ABSTRACT
Conventional feature extraction (FE) and spatial or context-preserving filters have been extensively studied when applying hyperspectral images (HSIs). However, there still exists some issues to resolve, such as the destruction of the complete structural information because of unfolded 2-D matrix before extracting, the unchanged or even increased number of resulting features from the additional context or spatial-preserving filters, and overreliance on experience to choose retained dimensionality that significantly improves the operating time. This article presents an efficient FE framework, i.e., a dual feature fusion model (DFFM), to address these issues. Specifically, a novel two-order feature fusion (FF) weighted on partial Shannon’s entropy is proposed to hold low dimensional characteristics. Then, a valid three-order FF using constrained Tucker compression is performed on the resulting elements, containing the intact spatial structure and saving computing costs.

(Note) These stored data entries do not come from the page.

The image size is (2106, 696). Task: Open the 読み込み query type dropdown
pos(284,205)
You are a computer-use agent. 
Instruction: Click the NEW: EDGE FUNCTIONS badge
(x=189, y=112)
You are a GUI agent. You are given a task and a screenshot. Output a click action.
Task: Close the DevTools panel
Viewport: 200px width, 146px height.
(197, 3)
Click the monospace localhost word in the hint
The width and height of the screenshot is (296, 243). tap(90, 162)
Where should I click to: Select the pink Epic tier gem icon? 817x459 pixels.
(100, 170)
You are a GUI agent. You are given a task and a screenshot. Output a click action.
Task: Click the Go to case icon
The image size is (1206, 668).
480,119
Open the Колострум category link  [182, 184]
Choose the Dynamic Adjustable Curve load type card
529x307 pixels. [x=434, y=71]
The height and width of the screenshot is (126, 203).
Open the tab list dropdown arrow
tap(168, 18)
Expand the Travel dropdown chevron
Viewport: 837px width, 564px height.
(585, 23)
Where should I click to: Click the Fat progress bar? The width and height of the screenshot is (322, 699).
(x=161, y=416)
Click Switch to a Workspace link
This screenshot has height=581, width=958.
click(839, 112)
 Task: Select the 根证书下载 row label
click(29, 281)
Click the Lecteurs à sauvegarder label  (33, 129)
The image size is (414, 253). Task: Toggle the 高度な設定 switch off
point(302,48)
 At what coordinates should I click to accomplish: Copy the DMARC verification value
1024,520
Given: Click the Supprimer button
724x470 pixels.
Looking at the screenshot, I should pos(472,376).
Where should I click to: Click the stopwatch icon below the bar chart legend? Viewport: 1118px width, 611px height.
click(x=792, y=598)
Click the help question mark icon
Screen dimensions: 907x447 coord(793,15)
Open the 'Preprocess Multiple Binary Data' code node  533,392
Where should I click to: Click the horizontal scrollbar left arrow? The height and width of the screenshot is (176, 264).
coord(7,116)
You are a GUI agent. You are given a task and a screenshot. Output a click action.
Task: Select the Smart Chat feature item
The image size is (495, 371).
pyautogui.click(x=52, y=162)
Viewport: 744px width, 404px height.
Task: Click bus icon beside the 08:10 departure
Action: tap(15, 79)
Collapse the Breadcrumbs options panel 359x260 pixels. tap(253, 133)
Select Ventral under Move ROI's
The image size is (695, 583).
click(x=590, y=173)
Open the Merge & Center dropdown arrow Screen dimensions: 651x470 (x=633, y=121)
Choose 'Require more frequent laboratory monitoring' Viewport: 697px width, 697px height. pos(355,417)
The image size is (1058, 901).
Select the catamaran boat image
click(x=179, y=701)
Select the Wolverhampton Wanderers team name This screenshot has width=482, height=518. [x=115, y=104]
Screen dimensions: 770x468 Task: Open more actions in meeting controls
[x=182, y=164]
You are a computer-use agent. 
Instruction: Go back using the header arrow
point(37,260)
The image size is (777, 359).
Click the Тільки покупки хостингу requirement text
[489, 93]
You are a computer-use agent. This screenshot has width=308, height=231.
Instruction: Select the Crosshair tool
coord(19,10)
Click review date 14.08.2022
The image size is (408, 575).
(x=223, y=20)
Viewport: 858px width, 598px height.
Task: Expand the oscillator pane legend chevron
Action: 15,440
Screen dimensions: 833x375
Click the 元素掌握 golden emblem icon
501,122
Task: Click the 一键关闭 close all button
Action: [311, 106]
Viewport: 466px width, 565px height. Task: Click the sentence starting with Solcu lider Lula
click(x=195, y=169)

It can also automatically select a suitable number of features to keep and is robust to noise and training sets. Comparative experiments on three benchmark HSIs were performed to verify the efficiency of DFFM in cases of different training sizes. All the experimental results show that this framework is robust and effective, outperforming several state-of-the-art techniques in classification precision and execution time.
Acknowledgements
The authors are grateful for the comments and contributions of the editors, anonymous reviewers, and editorial team members.
Disclosure statement
No potential conflict of interest was reported by the author(s).